> _FRAGMENT DOKUMENTU_:
W hossie nie ma winnych – są tylko przegrani
Zatem aencja twierdziła, że banki „wiedziały lub przynajmniej lekkomyślnie lekceważyły” standardy, aby dostosować się do transakcji wymaganych przez Magnetar. Banki „rozumiały, że ponieważ Magnetar mógł zyskać, jeśli CDO nie przyniosą wyników, interesy funduszu nie były zgodne z interesami potencjalnych inwestorów w transzach dłużnych Octans I”, wg. skargi w SEC.
Harding umieścił aktywa w Octans, których nie miałby, gdyby Magnetar ich nie zatwierdził, czytamy w skardze SEC. Analitycy z Harding pisali wówczas „musieliśmy wybrać mniejsze zło” pod naciskiem Magnetar. Poszkodowani zostali inwestorzy w CDO, którymi zarządzała jego firma. W pewnym momencie Chau zgodził się na zakup obligacji z innej transakcji Merrill Lynch/Magnetar, którą zarządzał, o nazwie Norma.

> _ZAWARTOŚĆ ZBIORU DANYCH_:
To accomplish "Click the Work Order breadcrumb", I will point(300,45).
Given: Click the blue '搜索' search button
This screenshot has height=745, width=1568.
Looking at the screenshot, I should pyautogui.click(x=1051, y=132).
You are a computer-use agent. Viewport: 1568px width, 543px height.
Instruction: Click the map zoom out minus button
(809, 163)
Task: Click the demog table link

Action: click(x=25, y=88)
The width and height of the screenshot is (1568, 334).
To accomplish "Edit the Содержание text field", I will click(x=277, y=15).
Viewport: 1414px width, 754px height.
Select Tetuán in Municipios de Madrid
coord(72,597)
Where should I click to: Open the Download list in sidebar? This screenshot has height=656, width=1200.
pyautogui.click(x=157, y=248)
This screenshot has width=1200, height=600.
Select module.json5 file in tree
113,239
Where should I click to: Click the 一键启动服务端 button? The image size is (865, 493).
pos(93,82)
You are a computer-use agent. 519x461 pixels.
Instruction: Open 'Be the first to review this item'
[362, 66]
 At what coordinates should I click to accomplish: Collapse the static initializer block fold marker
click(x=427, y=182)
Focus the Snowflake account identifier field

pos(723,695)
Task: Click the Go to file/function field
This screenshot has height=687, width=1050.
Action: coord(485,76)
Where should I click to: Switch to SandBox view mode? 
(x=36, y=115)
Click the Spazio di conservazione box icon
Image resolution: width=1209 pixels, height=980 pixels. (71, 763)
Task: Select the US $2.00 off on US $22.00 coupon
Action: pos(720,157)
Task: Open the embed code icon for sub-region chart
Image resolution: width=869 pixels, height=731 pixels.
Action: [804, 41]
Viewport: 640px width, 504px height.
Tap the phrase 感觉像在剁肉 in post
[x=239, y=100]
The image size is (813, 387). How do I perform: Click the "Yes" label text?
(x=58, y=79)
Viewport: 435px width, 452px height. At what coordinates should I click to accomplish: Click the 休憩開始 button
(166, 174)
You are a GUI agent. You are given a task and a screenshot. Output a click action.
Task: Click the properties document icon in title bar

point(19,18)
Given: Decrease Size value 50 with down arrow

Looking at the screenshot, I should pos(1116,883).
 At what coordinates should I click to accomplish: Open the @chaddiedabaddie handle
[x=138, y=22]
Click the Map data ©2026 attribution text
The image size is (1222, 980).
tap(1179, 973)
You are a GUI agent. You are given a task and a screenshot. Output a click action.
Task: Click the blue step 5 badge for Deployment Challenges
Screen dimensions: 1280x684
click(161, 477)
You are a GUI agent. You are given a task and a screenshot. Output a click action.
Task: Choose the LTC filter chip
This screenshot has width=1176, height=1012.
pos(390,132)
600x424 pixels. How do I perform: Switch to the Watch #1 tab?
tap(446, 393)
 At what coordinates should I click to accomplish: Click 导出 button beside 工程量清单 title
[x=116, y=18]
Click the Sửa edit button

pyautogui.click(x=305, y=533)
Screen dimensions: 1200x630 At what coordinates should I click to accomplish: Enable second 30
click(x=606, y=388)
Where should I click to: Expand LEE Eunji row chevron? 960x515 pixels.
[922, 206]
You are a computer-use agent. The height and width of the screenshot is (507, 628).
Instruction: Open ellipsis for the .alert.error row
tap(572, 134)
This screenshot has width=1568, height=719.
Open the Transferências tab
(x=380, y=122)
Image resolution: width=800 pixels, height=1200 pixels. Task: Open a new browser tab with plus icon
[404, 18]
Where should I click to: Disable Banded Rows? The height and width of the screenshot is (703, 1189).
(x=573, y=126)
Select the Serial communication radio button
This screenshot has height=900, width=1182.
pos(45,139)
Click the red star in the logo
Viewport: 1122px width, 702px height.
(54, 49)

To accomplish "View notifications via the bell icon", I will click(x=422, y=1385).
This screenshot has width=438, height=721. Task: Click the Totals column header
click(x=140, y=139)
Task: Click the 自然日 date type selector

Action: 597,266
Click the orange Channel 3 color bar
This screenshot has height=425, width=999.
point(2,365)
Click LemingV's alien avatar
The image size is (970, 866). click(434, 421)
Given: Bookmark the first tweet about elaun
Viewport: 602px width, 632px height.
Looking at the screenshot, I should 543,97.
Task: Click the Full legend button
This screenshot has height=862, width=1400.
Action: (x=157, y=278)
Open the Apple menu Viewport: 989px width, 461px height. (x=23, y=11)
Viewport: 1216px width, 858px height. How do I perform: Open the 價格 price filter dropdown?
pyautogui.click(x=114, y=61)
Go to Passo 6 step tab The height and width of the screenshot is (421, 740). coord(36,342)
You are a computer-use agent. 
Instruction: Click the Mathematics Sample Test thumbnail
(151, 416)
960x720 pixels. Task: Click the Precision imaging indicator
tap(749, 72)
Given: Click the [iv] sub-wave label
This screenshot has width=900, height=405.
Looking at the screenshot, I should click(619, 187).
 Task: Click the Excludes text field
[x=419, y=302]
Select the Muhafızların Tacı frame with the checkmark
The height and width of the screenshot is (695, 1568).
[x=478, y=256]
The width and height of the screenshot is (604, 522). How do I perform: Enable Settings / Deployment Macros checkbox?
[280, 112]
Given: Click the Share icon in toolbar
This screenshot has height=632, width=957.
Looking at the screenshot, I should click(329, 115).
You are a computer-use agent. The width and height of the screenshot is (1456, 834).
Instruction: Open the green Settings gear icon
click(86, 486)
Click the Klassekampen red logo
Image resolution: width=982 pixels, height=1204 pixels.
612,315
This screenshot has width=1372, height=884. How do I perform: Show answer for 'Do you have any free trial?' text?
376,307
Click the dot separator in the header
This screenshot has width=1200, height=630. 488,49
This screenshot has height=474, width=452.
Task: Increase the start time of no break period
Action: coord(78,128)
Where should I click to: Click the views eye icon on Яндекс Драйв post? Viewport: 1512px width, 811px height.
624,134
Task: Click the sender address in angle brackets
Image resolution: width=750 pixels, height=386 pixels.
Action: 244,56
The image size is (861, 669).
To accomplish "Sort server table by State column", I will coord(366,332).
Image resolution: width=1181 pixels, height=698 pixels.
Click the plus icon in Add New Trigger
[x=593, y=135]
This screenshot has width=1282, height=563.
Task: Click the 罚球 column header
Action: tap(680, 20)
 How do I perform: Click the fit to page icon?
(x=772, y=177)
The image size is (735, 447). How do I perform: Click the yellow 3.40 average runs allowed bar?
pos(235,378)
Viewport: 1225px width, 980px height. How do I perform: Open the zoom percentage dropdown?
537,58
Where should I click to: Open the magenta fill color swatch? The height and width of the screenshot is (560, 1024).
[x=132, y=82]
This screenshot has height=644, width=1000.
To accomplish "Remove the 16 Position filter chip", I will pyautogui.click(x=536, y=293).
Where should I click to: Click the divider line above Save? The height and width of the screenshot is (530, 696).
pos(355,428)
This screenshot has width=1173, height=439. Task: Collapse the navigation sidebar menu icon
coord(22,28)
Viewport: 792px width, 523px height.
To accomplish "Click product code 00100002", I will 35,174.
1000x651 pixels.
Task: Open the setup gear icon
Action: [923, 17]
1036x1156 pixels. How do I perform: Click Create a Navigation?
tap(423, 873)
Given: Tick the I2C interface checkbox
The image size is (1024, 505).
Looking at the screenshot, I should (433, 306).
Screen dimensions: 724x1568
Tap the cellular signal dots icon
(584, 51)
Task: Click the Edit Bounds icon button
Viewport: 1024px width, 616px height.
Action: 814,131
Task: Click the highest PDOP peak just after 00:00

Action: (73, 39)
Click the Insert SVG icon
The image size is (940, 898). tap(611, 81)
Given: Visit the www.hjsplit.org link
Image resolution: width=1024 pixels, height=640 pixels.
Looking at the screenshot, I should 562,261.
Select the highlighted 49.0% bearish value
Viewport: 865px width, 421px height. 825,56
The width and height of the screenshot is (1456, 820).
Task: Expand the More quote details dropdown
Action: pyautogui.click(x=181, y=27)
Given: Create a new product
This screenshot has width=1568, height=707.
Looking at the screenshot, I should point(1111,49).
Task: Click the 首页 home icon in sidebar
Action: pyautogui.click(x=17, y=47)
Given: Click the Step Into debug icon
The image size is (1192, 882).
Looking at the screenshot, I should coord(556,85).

> _POLECENIE 1_:
Skopiuj bez zmian fragment tekstu o Magnetar i skardze SEC od „W hossie nie” do „o nazwie Norma.”.
> _POLECENIE 2_:
Odpowiedz na podstawie tekstu o Magnetar i skardze SEC na poniższe pytania.
(a) Kiedy według skargi SEC Magnetar mógł zyskać?
(b) Co pisali analitycy z Harding pod naciskiem Magnetar?
(c) Jak nazywała się inna transakcja Merrill Lynch/Magnetar, na zakup obligacji z której zgodził się Chau?
> _POLECENIE 3_:
Dopisz dalszy ciąg tekstu o Magnetar i skardze SEC, zaczynając od miejsca, w którym się urywa.

> _ODPOWIEDŹ 1_:
W hossie nie ma winnych – są tylko przegrani
Zatem aencja twierdziła, że banki „wiedziały lub przynajmniej lekkomyślnie lekceważyły” standardy, aby dostosować się do transakcji wymaganych przez Magnetar. Banki „rozumiały, że ponieważ Magnetar mógł zyskać, jeśli CDO nie przyniosą wyników, interesy funduszu nie były zgodne z interesami potencjalnych inwestorów w transzach dłużnych Octans I”, wg. skargi w SEC.
Harding umieścił aktywa w Octans, których nie miałby, gdyby Magnetar ich nie zatwierdził, czytamy w skardze SEC. Analitycy z Harding pisali wówczas „musieliśmy wybrać mniejsze zło” pod naciskiem Magnetar. Poszkodowani zostali inwestorzy w CDO, którymi zarządzała jego firma. W pewnym momencie Chau zgodził się na zakup obligacji z innej transakcji Merrill Lynch/Magnetar, którą zarządzał, o nazwie Norma.

> _ODPOWIEDŹ 2_:
(a) Jeśli CDO nie przyniosą wyników.
(b) „musieliśmy wybrać mniejsze zło”
(c) Norma.

> _ODPOWIEDŹ 3_:
Wtedy to przedstawiciel Magnetar miał ganić bankierów w w e-mailu, pisząc m.in.: „Pamiętaj, kto był przy was, kiedy byliście mali”. Harding zarządzał czterema kolejnymi CDO zaaranżowanymi przez Merrill Lynch, a także trzema innymi transakcjami Magnetar. SEC nie wniósł zarzutów przeciwko Magnetar w związku z jego działalnością. Kilka dni temu Magnetar zamknął nowy fundusz venture AI, na kwotę 235 mln dolarów; jak czytamy tutaj. Także teraz zamierza zbić fortunę na krótkich pozycjach w sektorze technologii?
Historia sukcesu
Fundusz zlokalizowany na przedmieściach Chicago, w 2007 roku zdawał się wyprzedzać całą resztę branży finansowej. Zarobił krocie w hossie finansowej i zbił fortunę, obstawiając spadki na rynku CDO. Jak informowaliśmy wyżej, w 2006 i 2007 roku Magnetar stworzył i przepakował serię skomplikowanych i ryzykownych finansowych papierów wartościowych. Tak zwanych zabezpieczonych zobowiązań dłużnych (CDO).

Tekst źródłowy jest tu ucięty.